→ **TEXT**:
## Begin
Can the quadratic equation apply to functions? I'd like to know if the approach I took below (solving quadratic formula for function $u$) was valid.
Solve for $\theta$:
$2\cos \theta = 3\cos^2 \theta - 1$
Let $u = \cos \theta$:
$0 = 3u^2 - 2u - 1$
Apply quadratic formula:
$u = \frac{1\pm 2}{3}$
$\cos \theta_1 = 1, \cos \theta_2 = -\frac{1}{3}$
$\theta_1 = \arccos(1), \theta_2 = \arccos(-\frac{1}{3})$
I only wanted $\theta$ in $(0..\pi)$, which is $\theta_2$, which I happen to know is indeed the correct answer.
Again, what I'd like to know is if my approach was valid. Specifically, substituting a variable for a function, solving the quadratic equation for that variable, then solving for the function equal to that variable. It felt wrong, but gave the correct answer. Could I do this for any $u$, or was I just fortunate that $\cos \theta$ met some condition? I tried searching the web but everything I found talking about the quadratic formula only showed examples for $x$.
## End
→ **TASK INSTRUCTIONS**:
A: Answer these questions from the quadratic-formula post:
(i) What variable is set equal to $\cos \theta$?
(ii) What two values are found for $\cos \theta$?
(iii) In what interval did the writer want $\theta$?
B: Reproduce the quadratic-formula post word for word, from "Again, what I'd" to "examples for $x$.".
C: Carry on the quadratic-formula post, beginning right after its final sentence.

→ **COLLECTED DATA**:
## Begin
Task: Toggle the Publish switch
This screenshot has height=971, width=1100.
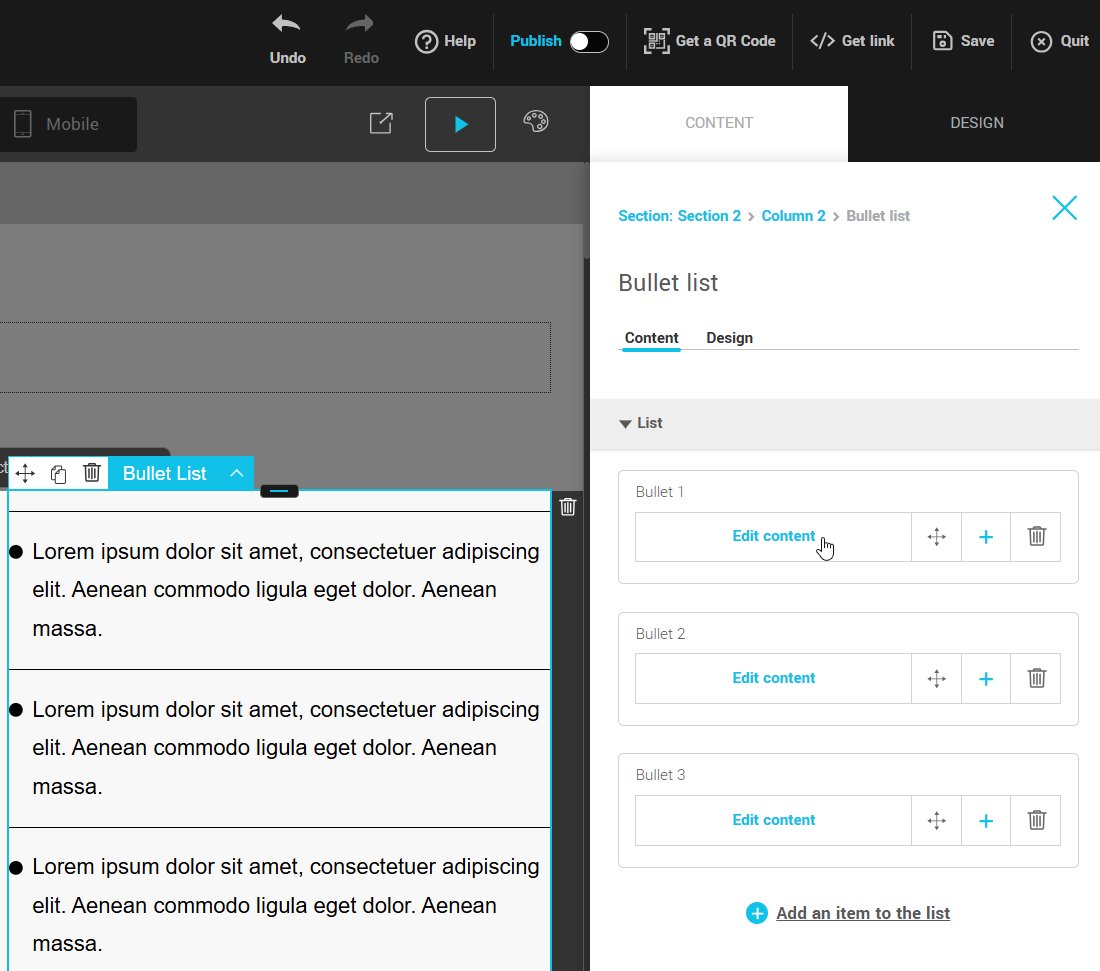Action: [x=588, y=41]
## End
→ **RESPONSES BY TASK**:
A:
(i) $u$
(ii) $1$ and $-\frac{1}{3}$
(iii) $(0..\pi)$

B:
Again, what I'd like to know is if my approach was valid. Specifically, substituting a variable for a function, solving the quadratic equation for that variable, then solving for the function equal to that variable. It felt wrong, but gave the correct answer. Could I do this for any $u$, or was I just fortunate that $\cos \theta$ met some condition? I tried searching the web but everything I found talking about the quadratic formula only showed examples for $x$.

C:
 A: This is absolutely valid. In fact, the quadratic formula was unnecessary. Just as factorsies to give
$$3u^2-2u-1 \equiv (3u+1)(u-1),$$
we have the exactly analogous expression
$$3\cos^2\theta-2\cos\theta-1 \equiv (3\cos\theta+1)(\cos\theta-1)$$
Solutions to $3\cos^2\theta-2\cos\theta-1=0$ are then given by $3\cos\theta+1=0$ or $\cos\theta-1=0$.
This works for all kinds of functions. For example 
$$\operatorname{e}^{2x}-3\!\operatorname{e}^x+2 \equiv \left(\operatorname{e}^x-1\right)\left(\operatorname{e}^x-2\right)$$
and so $\operatorname{e}^{2x}-3\!\operatorname{e}^x+2=0$ over the reals if, amd only if, $\operatorname{e}^x=1$ or $\operatorname{e}^x=2$, i.e. $x=0$ or $x = \ln 2$.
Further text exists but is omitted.